In 2009, the leading diamond producers convened in St. Petersburg, Russia, at the behest of the then-president of Alrosa, to discuss a joint promotional effort called the International Diamond Board. The talks got as far as looking for a CEO.
But soon the head of Alrosa left; his replacement quickly put the brakes on the project, saying he wanted to know more before making a commitment. The next summer, representatives of the Russian diamond producer all but declared the idea dead.
With new leadership at Alrosa, it appears the company has had a change of heart. Last month an assortment of diamond producers—both large and small—met to discuss a possible new group.
But this new diamond producers association—if it does come to be—does not seem to have the same mandate as the old one. The first explicitly discussed taking up De Beers’ old mantle of “creat[ing] and sustain[ing] strong consumer demand for diamonds worldwide through effective category marketing.”
The International Diamond Board “was looking to be a replacement for De Beers’ advertising,” says one source. “Most producers believe that time has moved on since then.” (It’s also striking that the miners all mentioned legal compliance in their public statements.)
Now, subjects on the table include collaborating on and sharing market research, consumer confidence issues, “diamonds for good,” as well as synthetics. It appears the group may end up being about issues and communications as much as straightforward marketing, though that may also be part of the mix. (Bloomberg, which broke the story, also mentioned “best practices for health and safety, environmental management and supply-chain integrity,” and producing an annual report a la De Beers’ Diamond Insight report.)

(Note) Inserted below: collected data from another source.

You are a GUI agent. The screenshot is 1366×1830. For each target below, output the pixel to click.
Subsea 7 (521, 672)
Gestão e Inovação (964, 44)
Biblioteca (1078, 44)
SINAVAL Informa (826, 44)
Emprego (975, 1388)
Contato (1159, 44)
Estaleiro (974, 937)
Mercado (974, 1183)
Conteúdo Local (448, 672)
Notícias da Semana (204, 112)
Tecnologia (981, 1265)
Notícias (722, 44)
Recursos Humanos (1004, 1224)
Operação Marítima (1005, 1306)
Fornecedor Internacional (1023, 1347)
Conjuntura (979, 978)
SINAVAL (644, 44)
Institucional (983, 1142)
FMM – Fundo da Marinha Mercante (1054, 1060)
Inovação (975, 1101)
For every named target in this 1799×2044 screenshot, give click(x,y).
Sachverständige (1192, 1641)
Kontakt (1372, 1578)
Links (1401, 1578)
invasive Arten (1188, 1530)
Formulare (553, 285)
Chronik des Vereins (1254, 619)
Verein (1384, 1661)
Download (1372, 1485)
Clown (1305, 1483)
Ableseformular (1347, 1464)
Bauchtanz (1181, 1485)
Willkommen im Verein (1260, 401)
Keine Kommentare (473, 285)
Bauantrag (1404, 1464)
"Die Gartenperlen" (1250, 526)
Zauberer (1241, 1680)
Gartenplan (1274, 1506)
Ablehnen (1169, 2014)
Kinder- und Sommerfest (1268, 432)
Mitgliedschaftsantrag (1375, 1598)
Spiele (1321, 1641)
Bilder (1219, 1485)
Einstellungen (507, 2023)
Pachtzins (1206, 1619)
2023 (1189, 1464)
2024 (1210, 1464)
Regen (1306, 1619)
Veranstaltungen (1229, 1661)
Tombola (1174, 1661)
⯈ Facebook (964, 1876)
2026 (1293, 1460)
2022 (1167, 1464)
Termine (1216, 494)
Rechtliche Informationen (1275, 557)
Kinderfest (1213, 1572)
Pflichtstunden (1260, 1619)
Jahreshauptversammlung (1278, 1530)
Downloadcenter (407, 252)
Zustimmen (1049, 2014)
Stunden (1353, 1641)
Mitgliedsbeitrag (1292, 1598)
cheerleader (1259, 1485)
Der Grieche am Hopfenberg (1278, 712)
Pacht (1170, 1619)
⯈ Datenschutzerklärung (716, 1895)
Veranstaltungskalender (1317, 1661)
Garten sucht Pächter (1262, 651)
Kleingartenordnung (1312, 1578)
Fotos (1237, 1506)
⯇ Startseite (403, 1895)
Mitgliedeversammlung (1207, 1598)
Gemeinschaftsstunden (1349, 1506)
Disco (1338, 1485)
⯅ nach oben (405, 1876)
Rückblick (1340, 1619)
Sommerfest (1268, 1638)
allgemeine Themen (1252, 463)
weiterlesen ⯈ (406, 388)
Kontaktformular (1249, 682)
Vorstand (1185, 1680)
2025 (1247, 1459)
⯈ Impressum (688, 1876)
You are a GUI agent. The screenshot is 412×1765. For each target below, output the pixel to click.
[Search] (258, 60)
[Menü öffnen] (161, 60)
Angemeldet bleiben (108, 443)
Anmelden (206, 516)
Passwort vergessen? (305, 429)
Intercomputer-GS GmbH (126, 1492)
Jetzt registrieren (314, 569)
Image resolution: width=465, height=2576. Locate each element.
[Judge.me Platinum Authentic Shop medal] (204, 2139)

Which makes sense: Marketing is expensive. Bloomberg pegs the group’s budget as $6 million, which won’t finance a serious effort. The model seems to be other commodities groups, like the World Gold Council and Platinum Guild Intl., which do limited but generally useful promotion. In any case, a group that might examine the thorny issues in our industry, and possibly respond to false perceptions, is very much needed. It’s been for years.
It also looks like the prospective organization could be limited to producers. (An all-inclusive industry group with a wider mandate than conflict diamonds is very much needed as well.) The miners all share a common concern: Protecting the image of natural gems. Most of the rest of the industry shares that interest, too. But at least two industry leaders deal in synthetics, and other parts of the industry might start to as well if the category takes off. As one knowledgeable observer suggested to me, the group may need to broadcast its message on the virtue of naturals to the trade as well as the public.
Participants caution that this new group is hardly a done deal, and will take a while to get off the ground. But most left the most recent meeting encouraged.
Given that lab-grown diamonds have been arguably making more noise than naturals lately, talk of this group is well-timed. (If it was launched six years ago, the timing would have been even better.) Many members of the trade still want a group that can promote diamonds like De Beers did. Even so, I think many would certainly settle for this.